Problem: Convert $0.36_{10}$ to base 5.

$$0.36 \times 5 = 1.80 \quad \Rightarrow 1, \text{ carry } 0.80$$ $$0.80 \times 5 = 4.00 \quad \Rightarrow 4, \text{ carry } 0$$

So $0.36_{10} = 0.14_5$

Check: $1/5 + 4/25 = 0.2 + 0.16 = 0.36$ ✓

Base 3 Arithmetic:

Digits: 0, 1, 2

Problem: Convert $212_3$ to decimal. $$212_3 = 2 \times 9 + 1 \times 3 + 2 = 18 + 3 + 2 = 23_{10}$$

Problem: Convert $47_{10}$ to base 3. $$47 \div 3 = 15 \text{ remainder } 2$$ $$15 \div 3 = 5 \text{ remainder } 0$$ $$5 \div 3 = 1 \text{ remainder } 2$$ $$1 \div 3 = 0 \text{ remainder } 1$$ $$47_{10} = 1202_3$$

Pattern Recognition in Bases:

The expansion of $\frac{1}{3}$ in base 10 is $0.\overline{3}$.

In base 3: $\frac{1}{3} = 0.1_3$ (terminating because 3 divides $3^1$)

The expansion of $\frac{1}{6}$ in base 10 is $0.1\overline{6}$.

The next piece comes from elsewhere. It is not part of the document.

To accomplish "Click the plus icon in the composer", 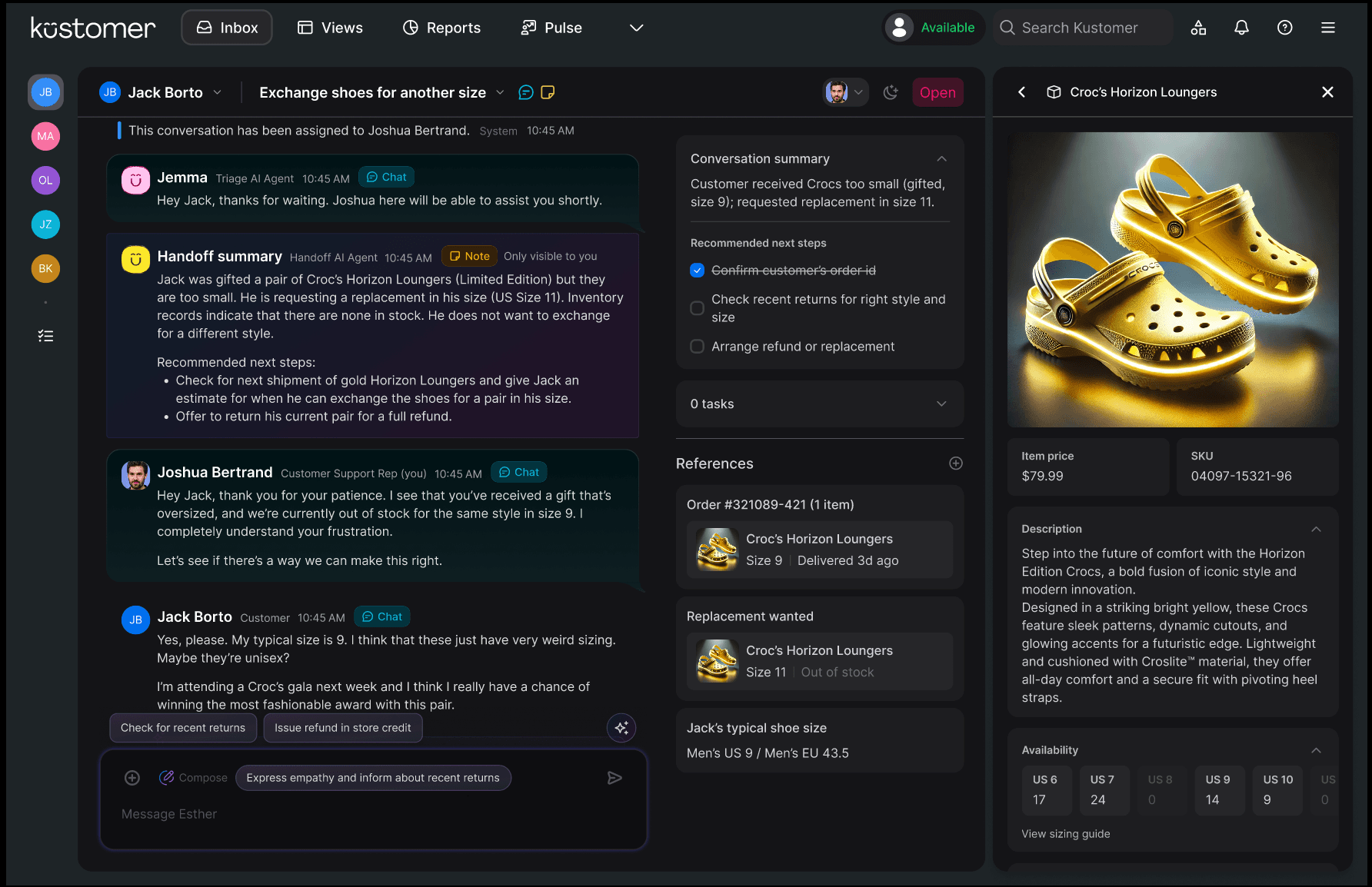I will point(132,778).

In base 6: $\frac{1}{6} = 0.1_6$ (terminating because 6 = 2 × 3, and base 6 has factors 2 and 3)

⚡ WAEC Examination Patterns: Convert numbers between bases (decimal to binary/octal/hex and vice versa). Add and subtract numbers in different bases. Multiply numbers in bases. Convert fractional numbers between bases. Use complements for subtraction. Solve problems involving modular arithmetic.